I never let on to what I was doing (and they never suspected what was happening) because it could have gone very poorly. But I did what I challenged myself to do- say YES.
And here is what I discovered:
I thought it was easier to say “no”, thinking about there ness I would have to clean up or the arguments (and whining) that would ensue when it came time to do XYZ. I thought it would be easier to redirect and play something else, it’s cold outside!
What I discovered is I 👈🏻 ME👈🏻 who wanted to not participate, to not get cold, to not clean up because I am so tired.
Tired of no sleep.
Tired of cleaning.
Tired of arguing.
Tired of whining.
Tired. Of. Everything.
By saying “no” I was creating arguments. I was creating stress. I was turning fun games into a hectic mess. I was turning cuddles into “I have to get this done”. Their excitement was costing me so much energy- and I realized, it was ME creating my own MOM GUILT. You know at the end of the night when you feel so bad for not taking that moment to cuddle, or read the book or even just paint a picture (insert ANY messy project here), because you were trying to do “get stuff done” and now you feel awful. The Mom Guilt and it’s my fault.
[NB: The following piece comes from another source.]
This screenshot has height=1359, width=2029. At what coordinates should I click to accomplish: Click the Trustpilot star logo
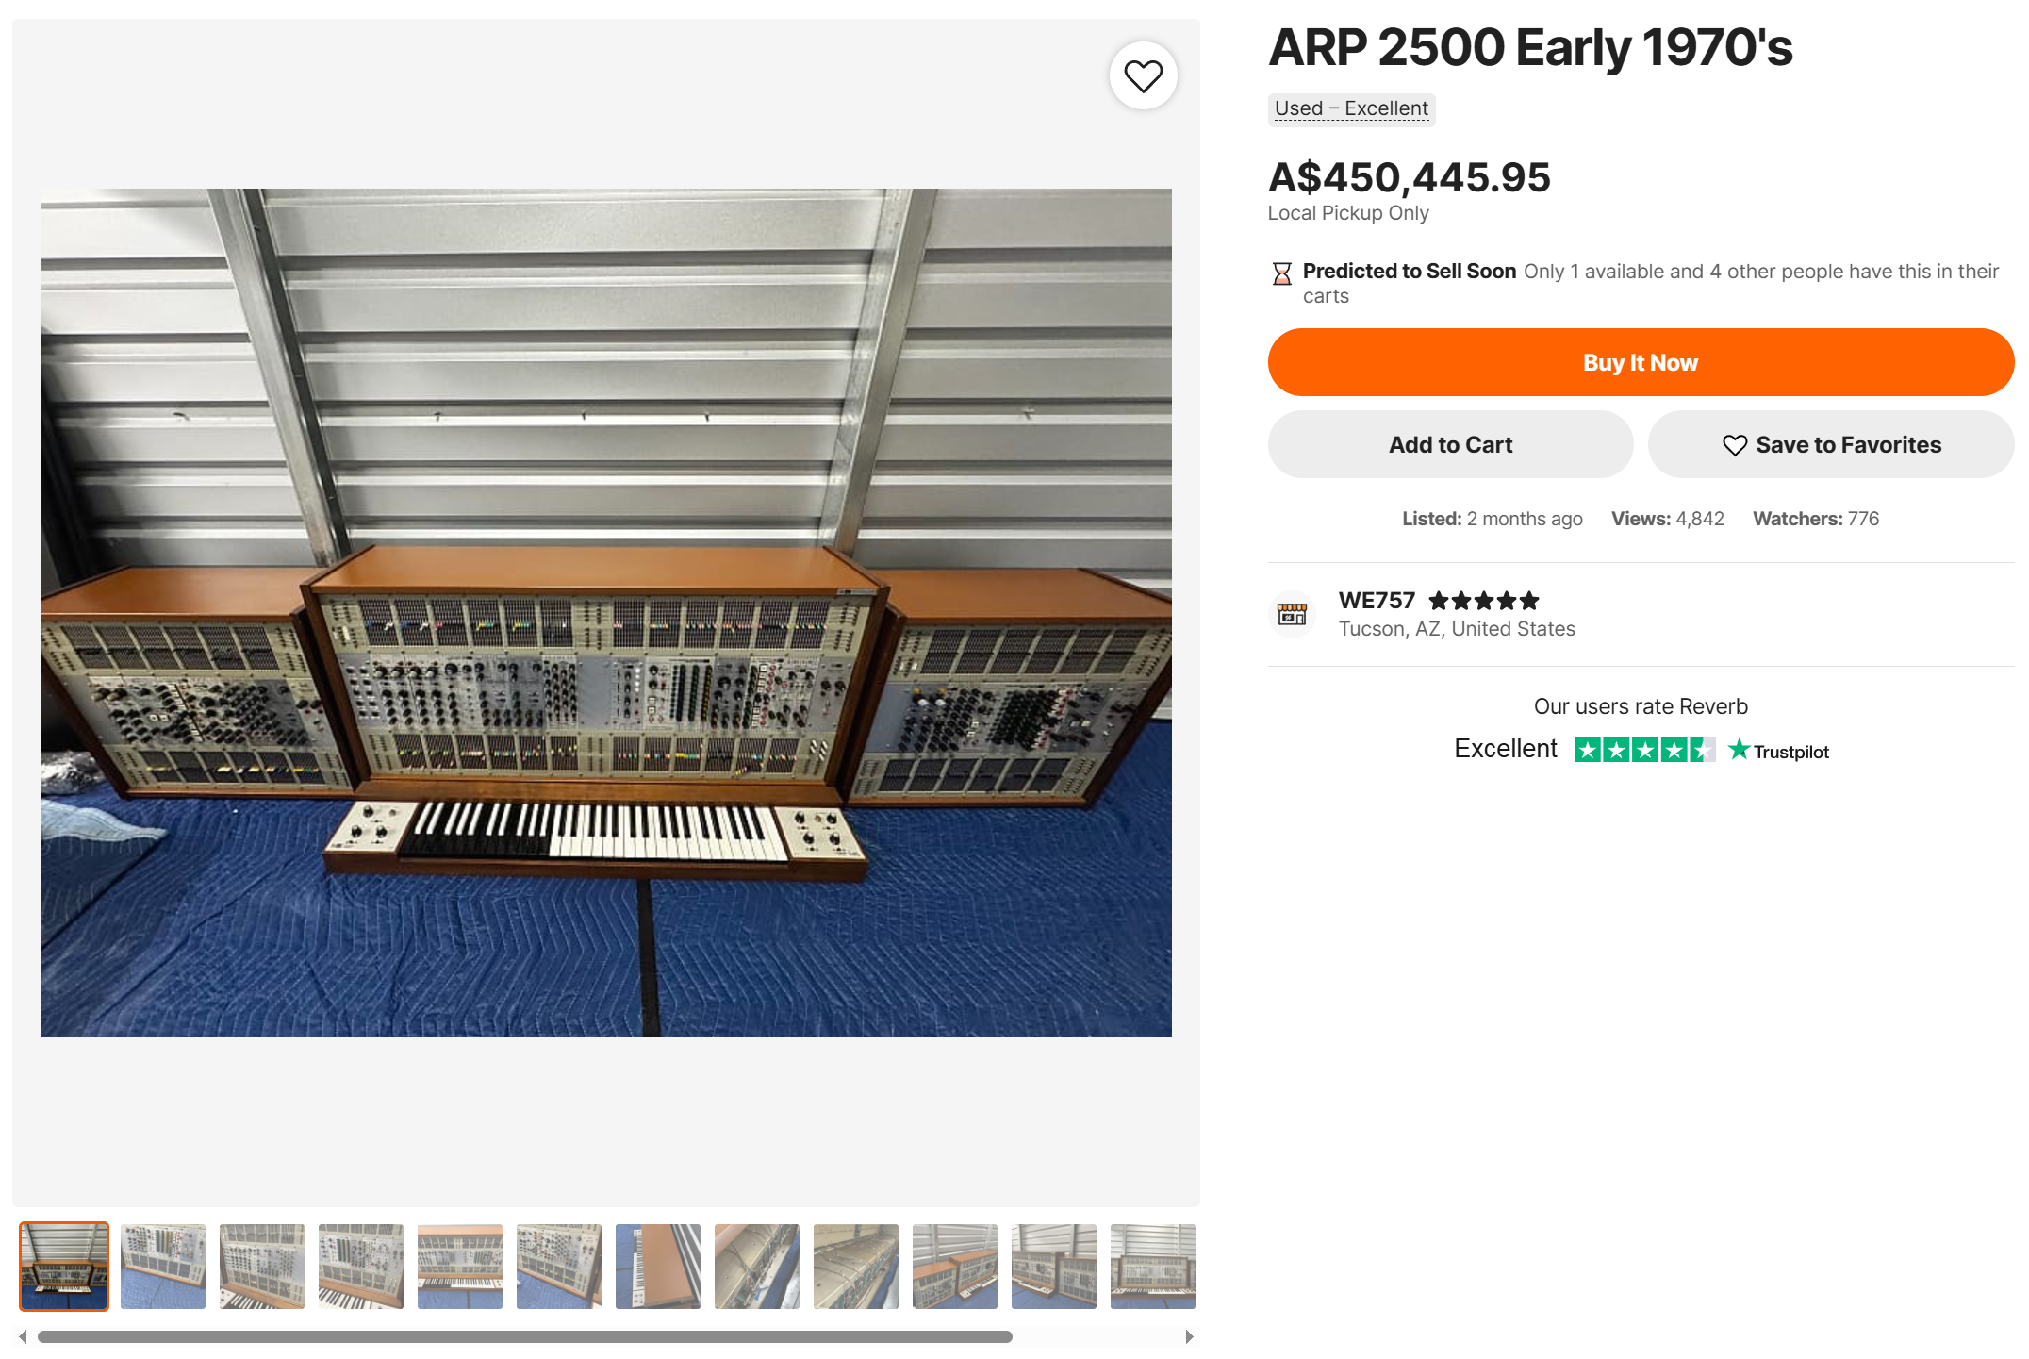coord(1739,750)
“Don’t feel guilty, let that MOM GUILT GO. “ Yup, uh huh... because that is so easy to do, right? This isn’t the type of Mom Guilt you might feel because you are taking a moment to yourself or because you have to go to work or even a trip away that you desperately need. This is the Mom Guilt of saying NO when really, we should be saying yes- and we know it.
Read the book.
Play the game.
Paint the picture, hell- even play with slime!
Yesterday I said YES, I was present and it was a great day and I will keep saying yes because I want to be happy.